A Fortune 500 software company that provides creative digital marketing and document management solutions was looking for a single platform to consolidate and unify their data labeling efforts for generative AI product development. For many years, the company has been empowering their leading cloud products with AI under the hood, which garnered multiple industry awards and widespread recognition.
A major division of the enterprise’s R&D arm became one of the very first adopters of Labelbox. This team's mandate was to deliver innovation through video understanding via the use of transcripts, joint vision and language, as well as document understanding. This team previously spent a lot of engineering cycles building out their own training data infrastructure, which meant project delays and siloed generative AI development efforts among the disparate groups who were looking to find what data was available for ML use. The team chose Labelbox because it provided a central standardized platform across their entire division for efficiently collaborating between ML & AI teams, as well as their internal and external labeling teams.

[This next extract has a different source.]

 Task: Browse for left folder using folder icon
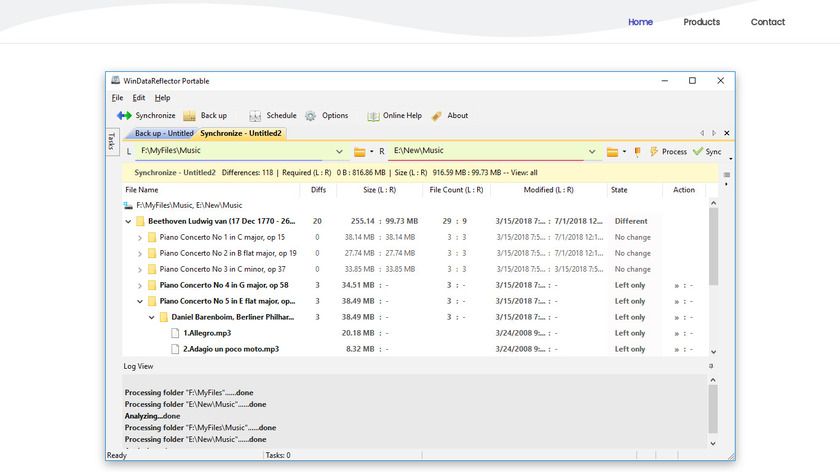(360, 152)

The company also found that prior to Labelbox, the process of evaluating the quality of their AI data was a highly fragmented process. This led to lower confidence in their models, with AI/ML initiatives taking much longer than expected to yield a return on their investments. To alleviate this problem, the company leveraged Labelbox for a variety of their primary data modalities - which included text, PDF, images and videos - and tied the process of finding unstructured data with their core annotation process.
Labelbox Catalog provided the ability to quickly leverage metadata and custom embeddings for filtering all of this unstructured data, saving the team hours of time every day for a process that would have taken months of custom engineering work. The customer was then able to leverage Labelbox Annotate to develop a consistent process for curating high-quality AI data. Using built-in quality assurance tools, the team quickly saw increases in model performance, specifically for their NLP and computer vision projects which focused on understanding the complex structure of PDF documents.

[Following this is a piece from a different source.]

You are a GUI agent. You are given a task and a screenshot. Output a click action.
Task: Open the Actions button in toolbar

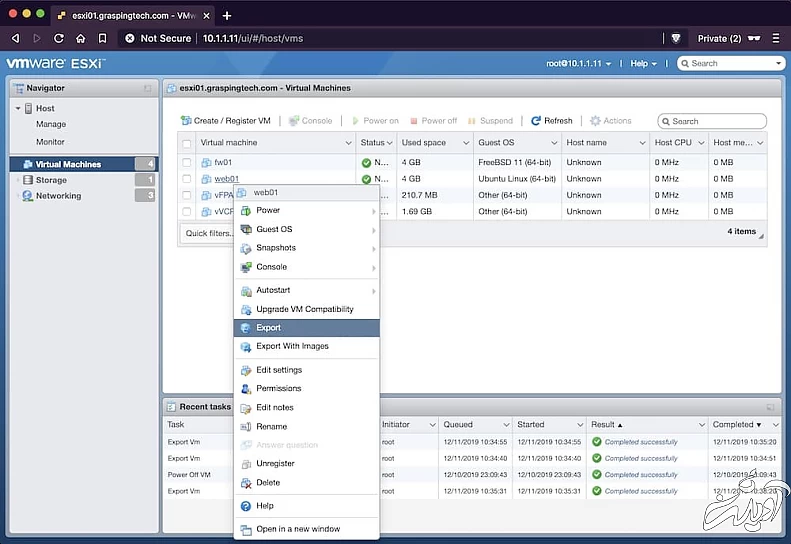coord(610,121)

Using Labelbox’s Annotation suite for collaboration, multiple data science teams and product teams are now able to more effectively work with internal stakeholders to define what data they are interested in, and to translate requests into specific labeling instructions, while evolving project ontologies as business needs change.

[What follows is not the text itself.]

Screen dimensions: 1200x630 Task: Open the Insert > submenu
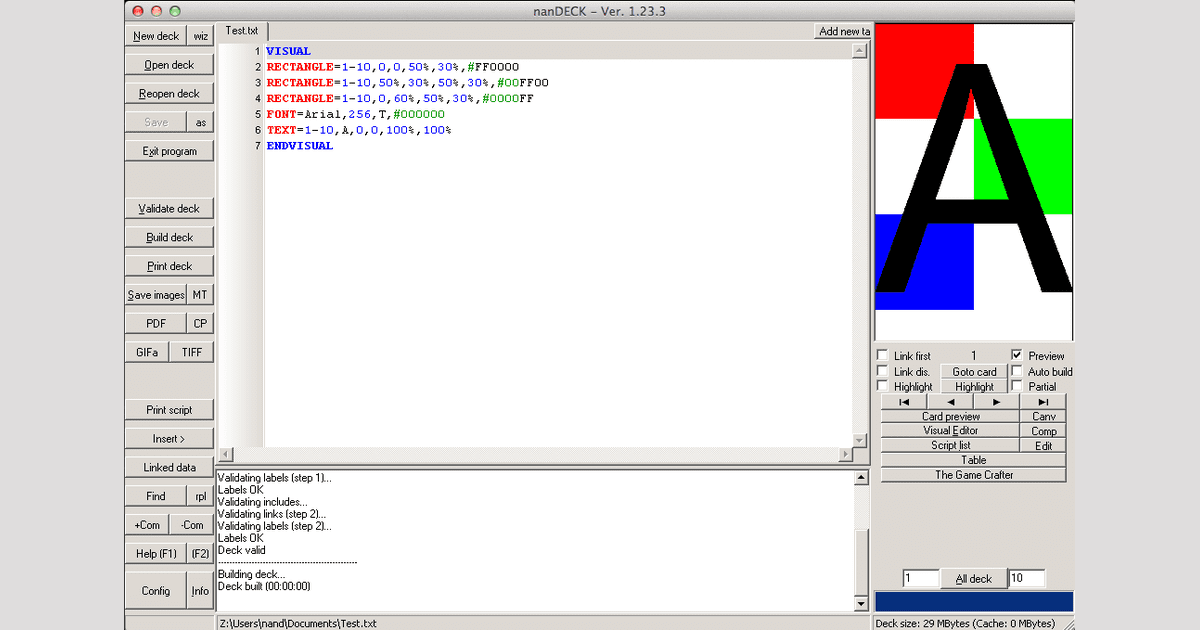tap(169, 438)
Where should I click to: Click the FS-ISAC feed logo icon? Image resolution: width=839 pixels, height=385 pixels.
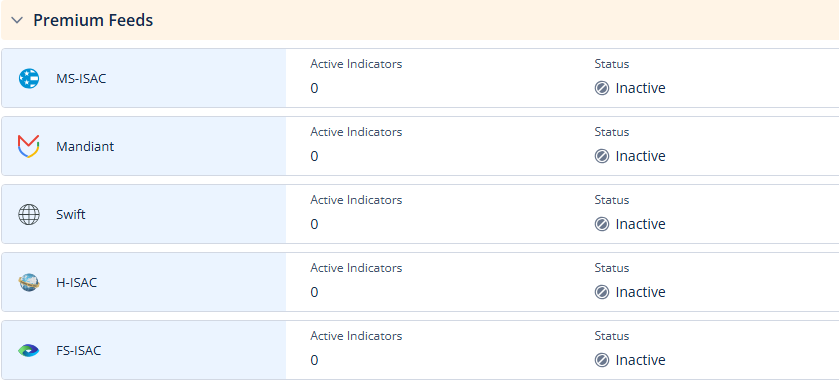point(28,351)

The company’s product development teams have now experienced significant improvements in both efficiency and speed by utilizing Labelbox’s full spectrum of products, resulting in a 50% reduction in labeling operations time and a 5X increase in AI product deployment speed within just 8 months. Their AI Assistant products, which provide a comprehensive understanding of PDF structure and content, have been released to production in 2023, enhancing quality and reliability. By integrating Labelbox's unified platform with a specialized workforce through Labelbox's Labeling Services, the company can also now process tens of thousands of PDFs using a dynamic queueing system, prioritizing labeled data to enhance generative AI outputs.